Je voulais aussi la remercier par écrit des quelques jours pendant lesquels j’avais occupé la chambre, passé le terme. La certitude d’être sauvé pour un temps assez long me pénétrait à tel point que je promis même à mon hôtesse de lui apporter cinq couronnes en passant par là un de ces jours. Je voulais lui démontrer surabondamment l’honnêteté de la personne qu’elle avait abritée sous son toit.

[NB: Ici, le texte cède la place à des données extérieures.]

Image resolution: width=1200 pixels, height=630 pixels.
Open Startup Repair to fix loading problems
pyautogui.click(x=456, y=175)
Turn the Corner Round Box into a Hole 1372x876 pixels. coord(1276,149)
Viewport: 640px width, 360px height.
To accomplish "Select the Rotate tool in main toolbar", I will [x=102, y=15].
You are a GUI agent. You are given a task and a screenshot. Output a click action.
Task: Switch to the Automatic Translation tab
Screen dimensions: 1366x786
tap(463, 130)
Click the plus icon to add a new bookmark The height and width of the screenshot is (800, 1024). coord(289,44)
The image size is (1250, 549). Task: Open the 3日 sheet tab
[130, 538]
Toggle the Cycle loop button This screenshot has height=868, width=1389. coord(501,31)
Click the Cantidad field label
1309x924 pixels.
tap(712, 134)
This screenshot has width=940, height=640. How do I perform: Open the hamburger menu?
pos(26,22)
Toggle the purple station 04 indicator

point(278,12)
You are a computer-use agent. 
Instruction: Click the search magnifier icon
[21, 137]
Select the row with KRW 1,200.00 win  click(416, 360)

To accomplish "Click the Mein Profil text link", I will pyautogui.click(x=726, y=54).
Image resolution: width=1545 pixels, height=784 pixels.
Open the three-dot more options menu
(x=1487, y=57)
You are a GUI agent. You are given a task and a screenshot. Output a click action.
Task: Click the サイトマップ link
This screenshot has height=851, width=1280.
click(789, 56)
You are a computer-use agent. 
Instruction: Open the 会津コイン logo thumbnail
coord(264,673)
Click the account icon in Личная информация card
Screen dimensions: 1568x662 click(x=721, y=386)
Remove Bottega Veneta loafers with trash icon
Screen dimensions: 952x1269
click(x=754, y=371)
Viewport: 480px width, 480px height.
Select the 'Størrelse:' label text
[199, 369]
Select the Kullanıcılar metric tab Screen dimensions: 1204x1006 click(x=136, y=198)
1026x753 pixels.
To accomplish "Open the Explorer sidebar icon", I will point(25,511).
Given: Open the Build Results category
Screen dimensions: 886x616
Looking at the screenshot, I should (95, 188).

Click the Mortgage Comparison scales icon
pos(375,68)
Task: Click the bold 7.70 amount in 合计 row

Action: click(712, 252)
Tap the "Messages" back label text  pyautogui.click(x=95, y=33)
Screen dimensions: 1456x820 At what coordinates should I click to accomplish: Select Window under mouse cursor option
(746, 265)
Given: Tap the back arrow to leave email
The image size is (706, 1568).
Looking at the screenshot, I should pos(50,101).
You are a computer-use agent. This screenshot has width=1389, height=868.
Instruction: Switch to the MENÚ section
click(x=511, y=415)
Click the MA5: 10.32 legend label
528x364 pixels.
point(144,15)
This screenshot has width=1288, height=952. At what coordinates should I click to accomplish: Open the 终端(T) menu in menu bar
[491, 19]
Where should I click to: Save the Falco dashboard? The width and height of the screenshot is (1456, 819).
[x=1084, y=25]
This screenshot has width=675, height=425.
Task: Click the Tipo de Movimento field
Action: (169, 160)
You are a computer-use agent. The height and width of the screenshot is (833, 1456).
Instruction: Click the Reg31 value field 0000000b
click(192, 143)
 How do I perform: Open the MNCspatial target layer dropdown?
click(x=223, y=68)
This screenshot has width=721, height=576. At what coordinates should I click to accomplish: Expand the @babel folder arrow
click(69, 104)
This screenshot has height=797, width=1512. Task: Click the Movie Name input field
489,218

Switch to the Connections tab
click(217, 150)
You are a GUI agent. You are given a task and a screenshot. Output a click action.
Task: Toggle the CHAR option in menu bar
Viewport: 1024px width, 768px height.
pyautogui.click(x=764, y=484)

Je laissai le billet sur la table.

Je m’arrêtai encore une fois à la porte et me retournai. Ce sentiment rayonnant d’être remis à flot me transportait. J’étais plein de reconnaissance envers Dieu et l’Univers. Je m’agenouillai près du lit et à haute voix je remerciai Dieu de sa grande bonté pour moi, ce matin. Je le savais, oh ! je le savais bien : cet accès d’inspiration que je venais de vivre et de coucher par écrit était dû à l’action merveilleuse du Ciel sur mon esprit ; c’était une réponse à mon cri de détresse d’hier. C’est Dieu ! C’est Dieu ! me criai-je à moi-même, et je pleurai d’enthousiasme à mes propres paroles. De temps à autre j’étais forcé de m’arrêter pour écouter s’il ne venait personne dans l’escalier. Enfin je me levai et partis. Je me glissai sans bruit le long de tous ces étages et gagnai la porte sans être vu.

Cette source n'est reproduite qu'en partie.